Nos dias anteriores o que impressionava era a grande multidão em volta da chegada, com muito barulho e o som dos alto-falantes. Naquele ano havia cerca de 20.000 competidores em cada dia. Mas aquela chegada foi bem diferente, havia poucas pessoas e o pessoal da organização já estava desmontando tudo. Quando entrei no funil de chegada, após marcar o último ponto, o único som que se ouvia era o de martelos despregando coisas, mas que foi substituído por palmas e alguns gritos de saudação, quando o alto-falante anunciou a aproximação de um orientista em especial: o último a chegar de todo o evento!
Foi a maior emoção que já senti em toda minha carreira de atleta! Já passei por grandes momentos, como participar da partida em massa no Jukola Relay, ou de chegar ao final de alguns percursos “zerando a pista” com a torcida da equipe gritando de felicidade. Quando a gente “zera” um percurso, a adrenalina está a mil, e a alegria é muito grande, mas quando se está esgotado, aquelas palmas são a compensação daquele orientista cujo único objetivo era completar seu percurso, e a satisfação é tão grande quanto a de ter sido campeão! Eu sempre me emociono quando lembro daquele momento, mais do que qualquer outro.

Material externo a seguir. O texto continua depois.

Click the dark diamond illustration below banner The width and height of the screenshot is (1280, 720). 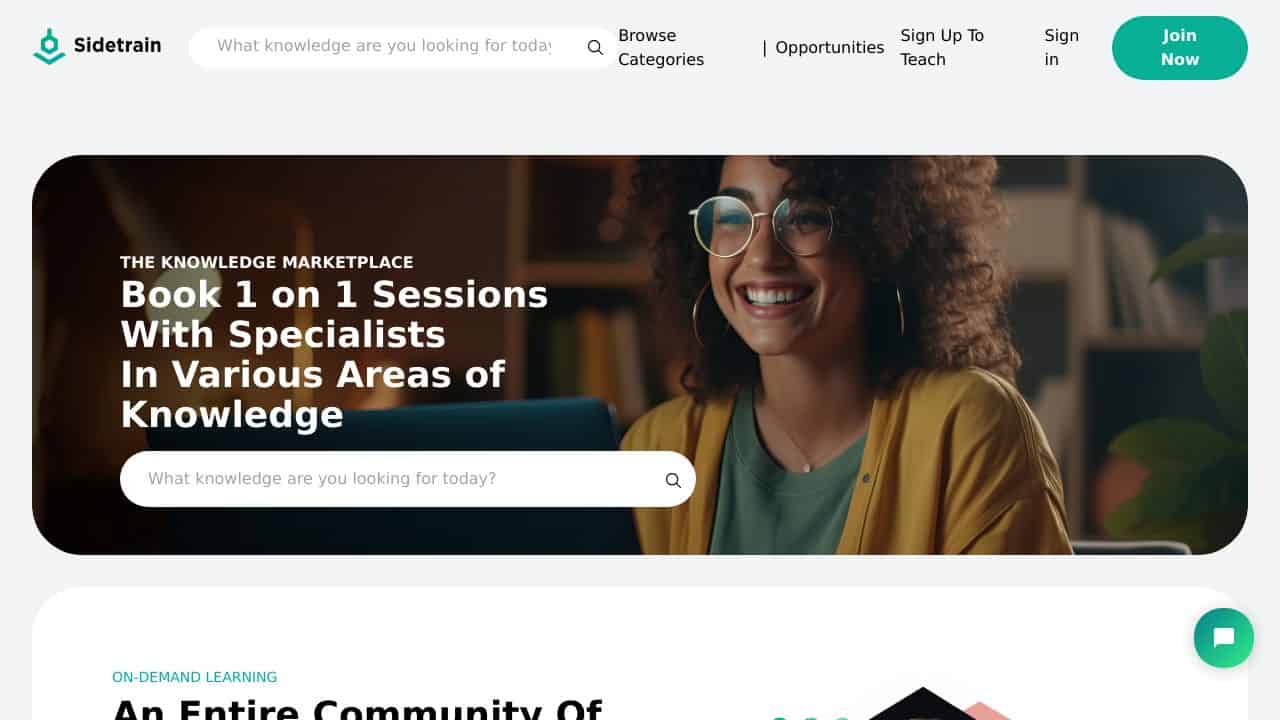click(x=922, y=704)
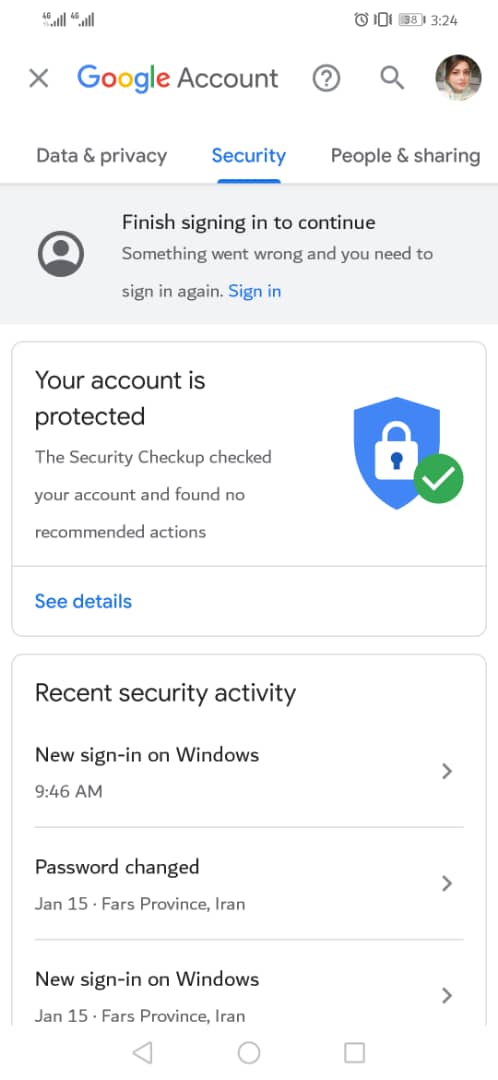Screen dimensions: 498x1080
Task: Tap the recent apps square button
Action: coord(354,1052)
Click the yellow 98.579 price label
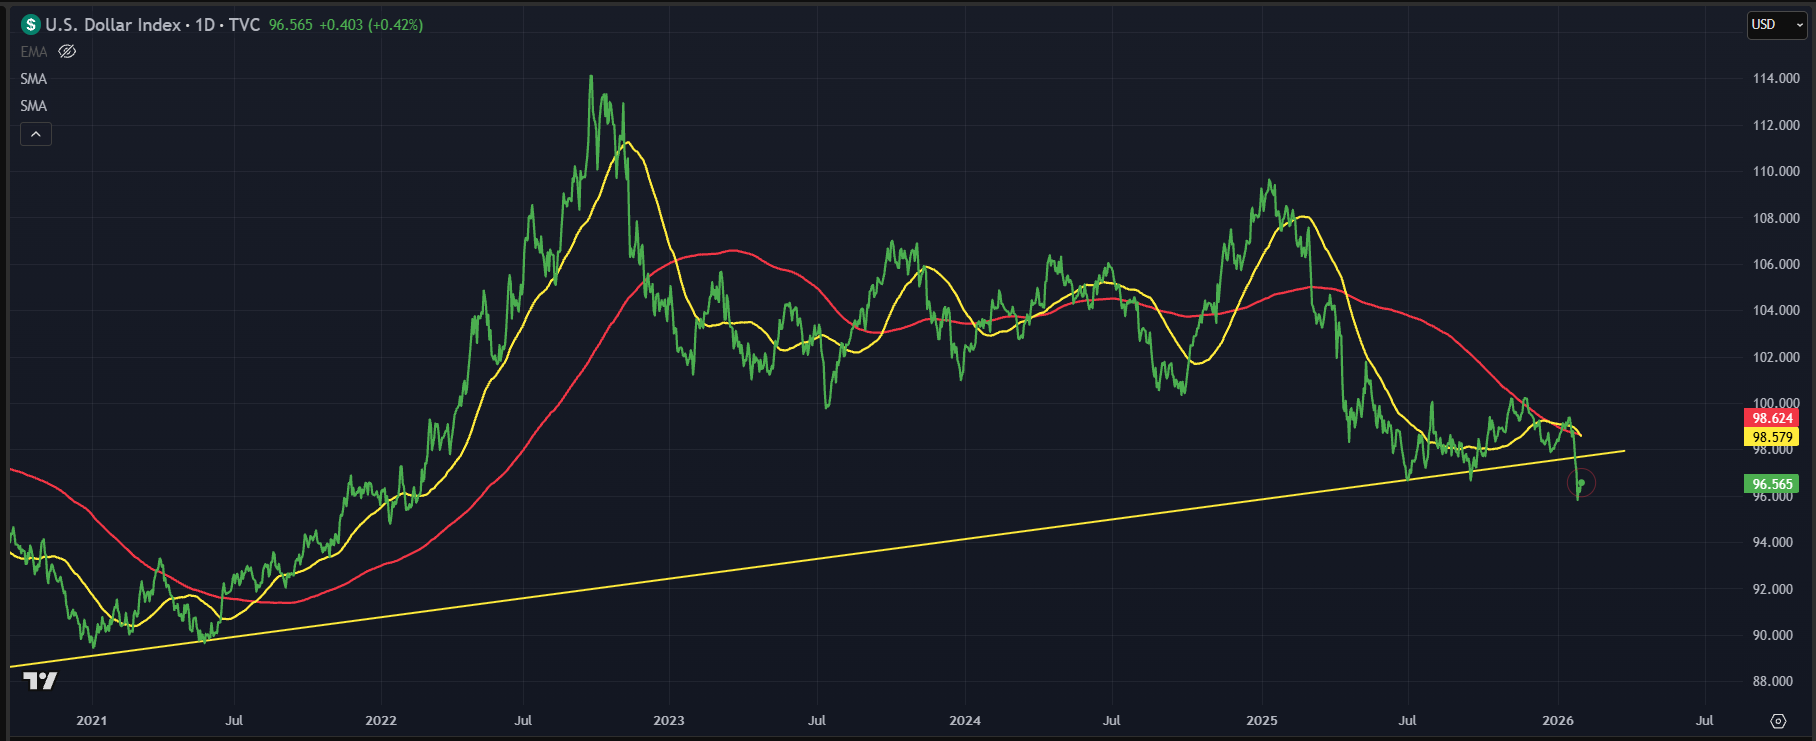The height and width of the screenshot is (741, 1816). [1772, 437]
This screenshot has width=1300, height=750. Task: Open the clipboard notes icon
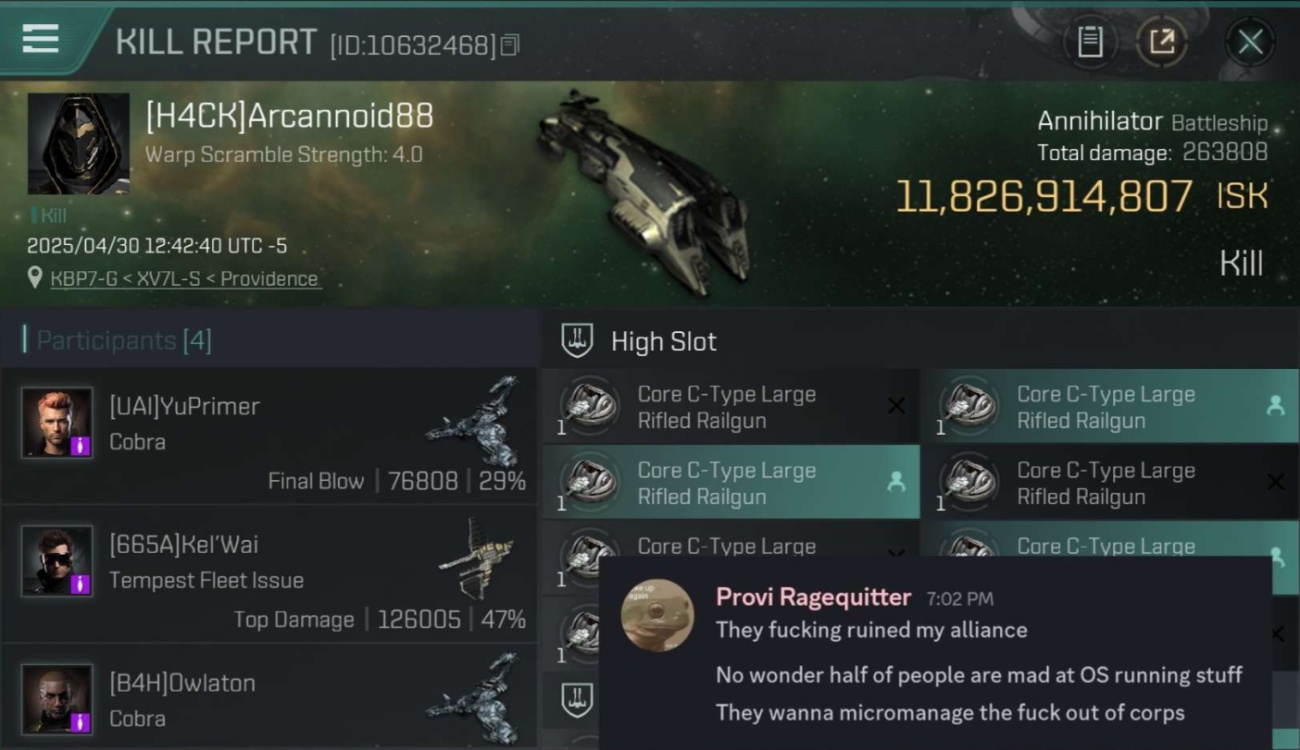[x=1090, y=41]
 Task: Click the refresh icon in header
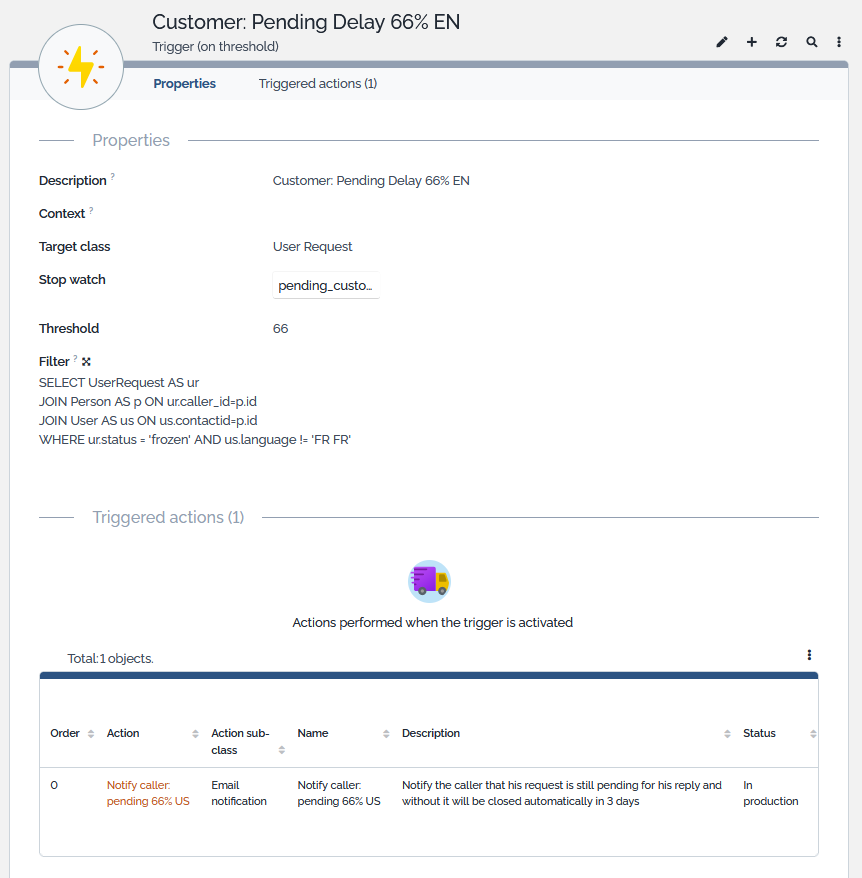(x=781, y=42)
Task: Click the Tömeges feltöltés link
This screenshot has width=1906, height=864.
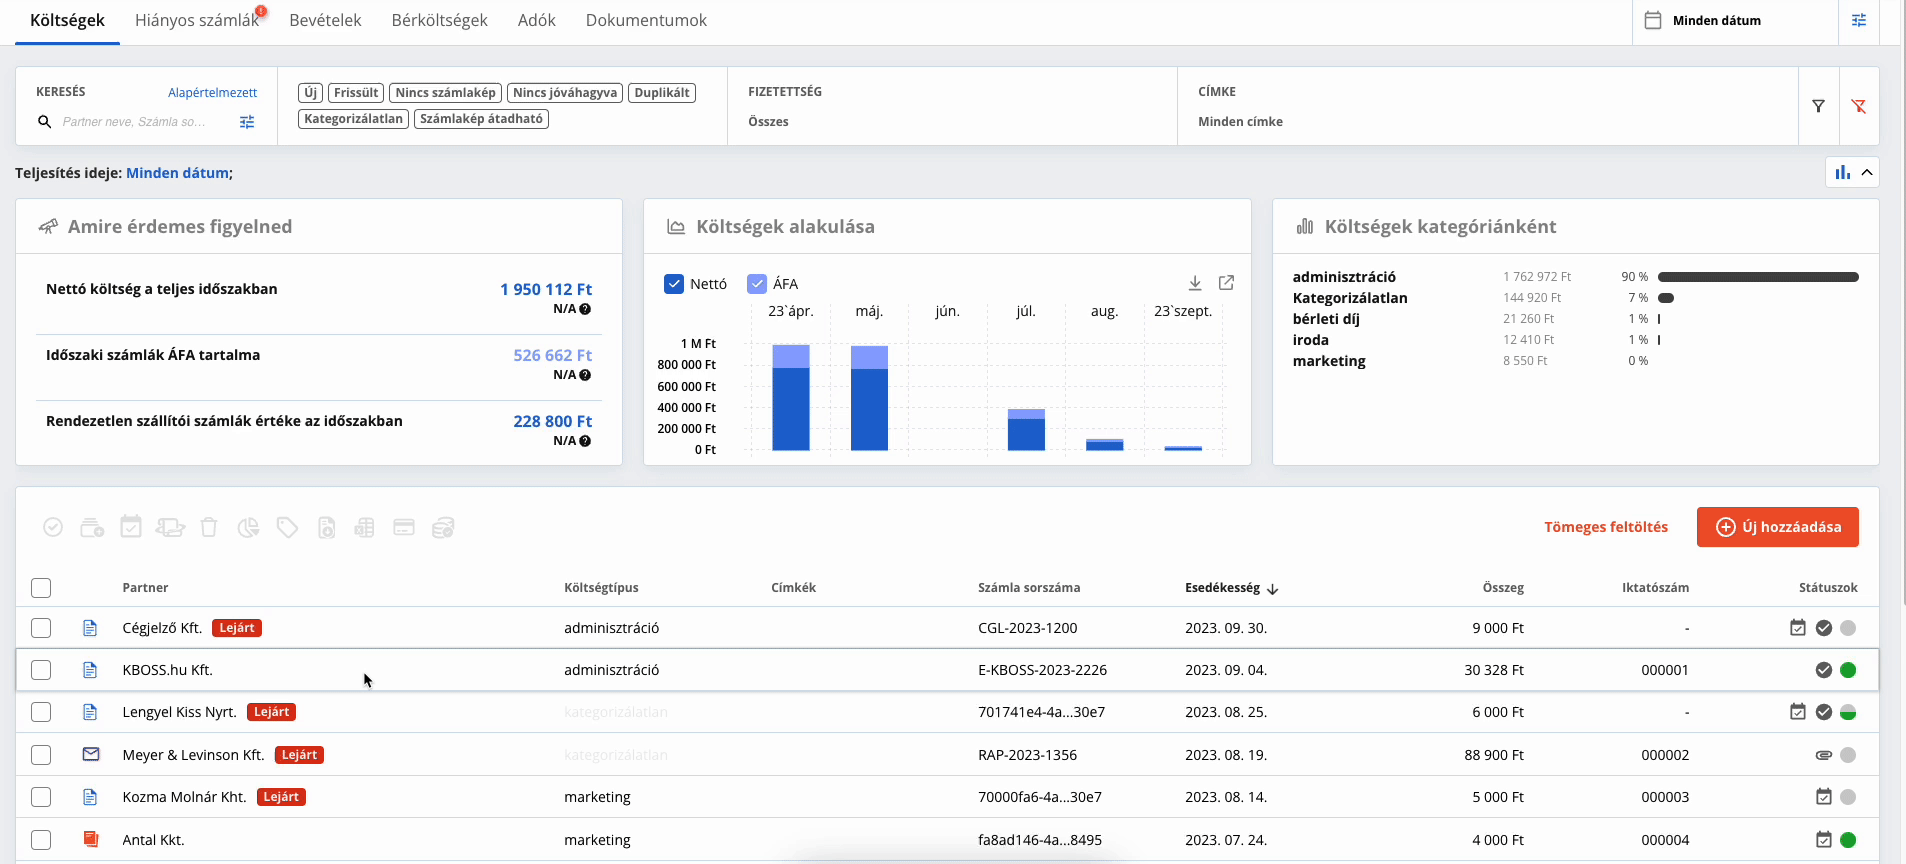Action: [x=1606, y=527]
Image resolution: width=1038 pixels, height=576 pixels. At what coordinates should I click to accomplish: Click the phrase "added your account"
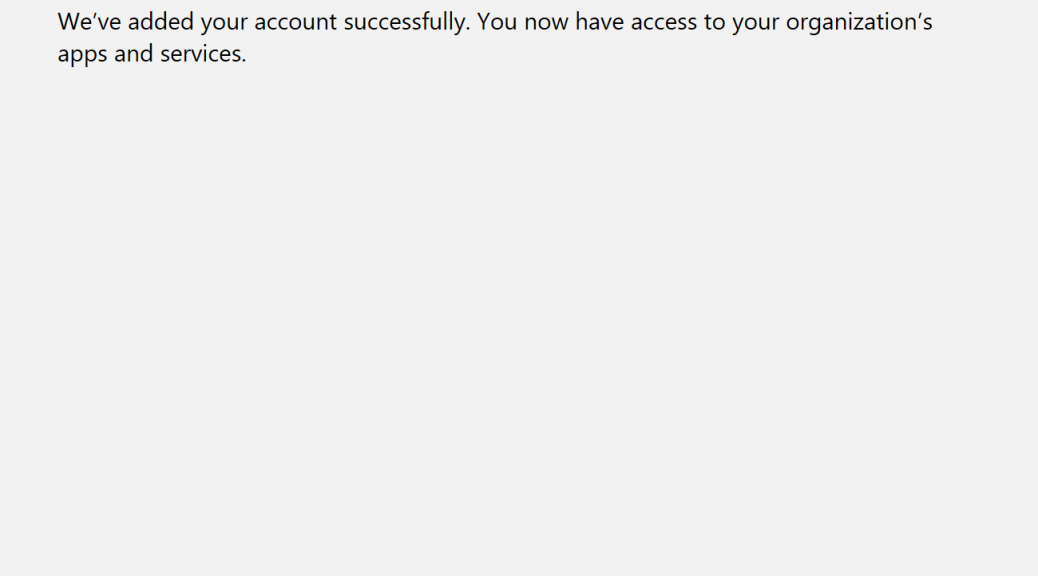pyautogui.click(x=232, y=23)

Um jornalista da revista Skogssport, da Federação Sueca de Orientação, tirou minha foto e escreveu um pequeno artigo sobre o final do evento. Ele contou no artigo que naquela tarde ficou à espera do último atleta daquele evento. Quando só faltava a minha chegada, ele perguntou ao árbitro de chegada se eu desistiria ou se estaria com todos os pontos marcados corretamente. “Ele nunca desiste” – disse o árbitro – observando os resultados anteriores daquela semana. Quando cheguei, às 16h e 21min, todos os picotes estavam corretos, eu completara todos os percursos, e o evento de orientação no O-Ringen 5 Days de 1990 estava encerrado.
Meus amigos suecos deram os parabéns por eu ter sido o 65° colocado na categoria H21E do O-Ringen, dizendo que não fui o último dos 90 que competiram, pois até o Jörgen Martensson havia desistido e não completou aquela competição.
A principal lição que aprendi foi esta: que é muito importante não desistir e completar um percurso, pois estamos vencendo desafios que são muito difíceis. Além disso, estamos vencendo nossos próprios limites!